4. The prefabricated highway as in claim 3 wherein the lower support element further comprises an elongated element parallel to the upper support element in vertical alignment with the upper support element.

5. The prefabricated highway as in claim 4 wherein the upper and lower support elements have stepped ends for engaging support structures of laterally adjacent prefabricated highway sections.

6. The prefabricated highway as in claim 5 further comprising vertical apertures formed in the stepped ends.

7. The prefabricated highway as in claim 6 further comprising a bolt passing through the vertical aperture of a stepped end of the stepped ends of the upper and lower support elements of the support structure and rigidly joining the support structure to a support structure of a laterally adjacent prefabricated highway section.

8. The prefabricated highway as in claim 3 wherein the lower support element further comprises an earth support for the prefabricated highway.

9. The prefabricated highway as in claim 3 wherein the longitudinal rib of the prefabricated highway section further comprises an electrical conduit extending between access holes proximate opposing longitudinal ends of the prefabricated highway section.

10. The prefabricated highway as in claim 3 wherein the prefabricated highway section further comprises lane markers disposed on an upper surface of a roadbed of each prefabricated highway section.

11. The prefabricated highway as in claim 3 wherein the prefabricated highway section further comprises a roadbed having a substrate of a contrasting color for providing visual indication of roadbed wear.

12. The prefabricated highway as in claim 3 wherein the prefabricated highway section further comprises a roadbed having a substrate of a wear-resistant corrugate for providing audio indication of roadbed wear.

13. The prefabricated highway as in claim 3 wherein the prefabricated highway section further comprises wear sensors disposed in a roadbed of the prefabricated highway section.

14. The prefabricated highway as in claim 3 wherein the prefabricated highway section further comprises vibration sensors disposed in a roadbed of the prefabricated highway section.

15. The prefabricated highway as in claim 3 wherein the prefabricated highway section further comprises stress gauges disposed in a roadbed of the prefabricated highway section.

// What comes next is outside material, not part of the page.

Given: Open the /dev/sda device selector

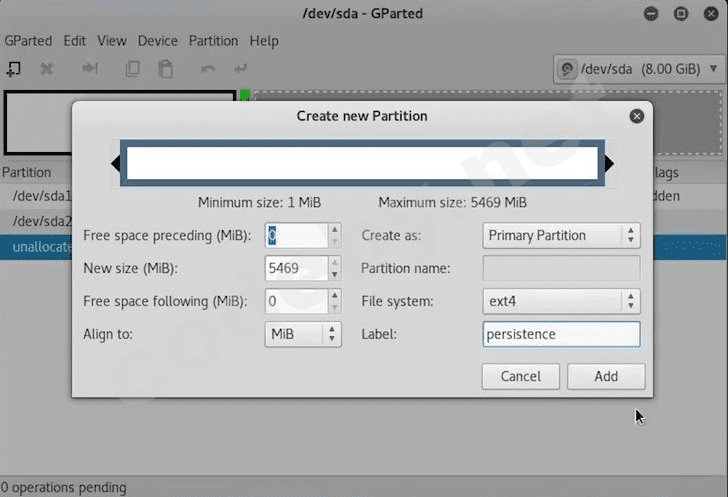Looking at the screenshot, I should pos(637,69).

16. The prefabricated highway as in claim 3 wherein the support structure further comprises vibration sensors for measuring vibration of the support structure.

17. The prefabricated highway as in claim 3 wherein the support structure further comprises stress gauges for measuring stress within the support structure.

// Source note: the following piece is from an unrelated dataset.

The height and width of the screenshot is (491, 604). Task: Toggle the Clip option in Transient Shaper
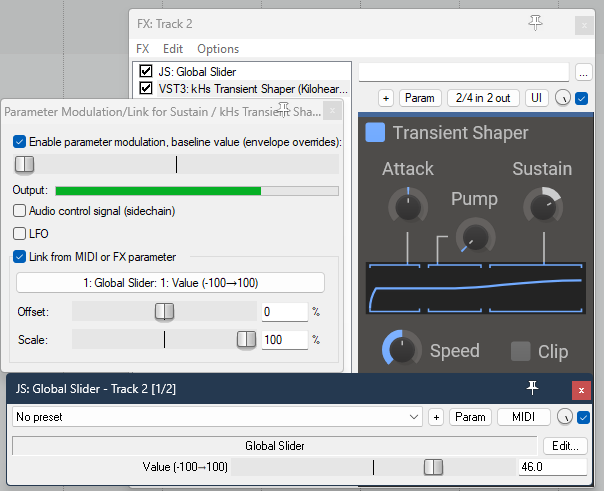[x=521, y=351]
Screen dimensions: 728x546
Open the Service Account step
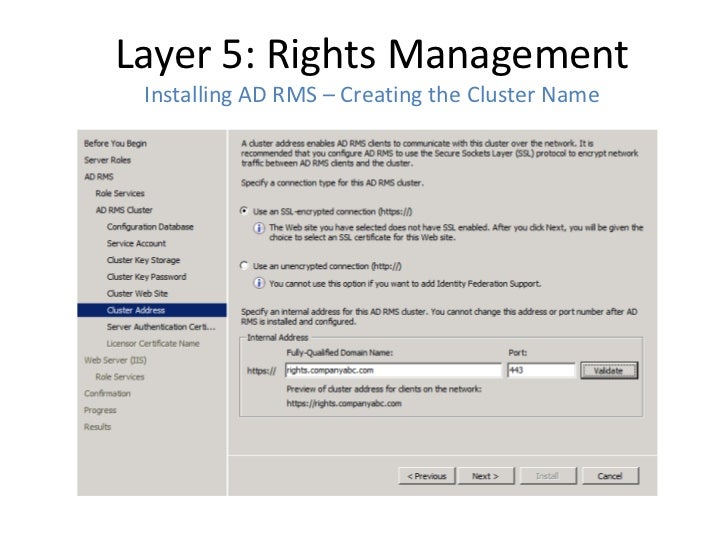coord(136,244)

18. The prefabricated highway as in claim 3 further comprising a highway sidewall.

19. The prefabricated highway as in claim 18 wherein the highway sidewall further comprises integral storm drains.

20. A support structure for a prefabricated highway section comprising:

a first elongated support member for transverse engagement of a longitudinal end of the prefabricated highway section;

a second elongated support member parallel to the first support member and aligned with the first member along an orthogonal axis for abutting an earth support of the prefabricated highway;

a connecting member joining the first and second elongated members in a rigid spaced-apart relationship; and

a notch disposed on a first end of the first and second support members and a complementary notch disposed in an opposing end of the first and second support members for engaging a support structure of a laterally adjacent prefabricated highway section.

21. The support structure as in claim 20 further comprising an aperture passing through the notches and complementary notches of the first and second support member transverse to a longitudinal axis of the first and second support members for securing the support structure to a support structure of the laterally adjacent prefabricated highway section.

22. The support structure as in claim 20 further comprising a longitudinally transverse aperture passing through the second support member between the notch and complementary notch for accepting an anchor pylon driven into an underlying supporting earth.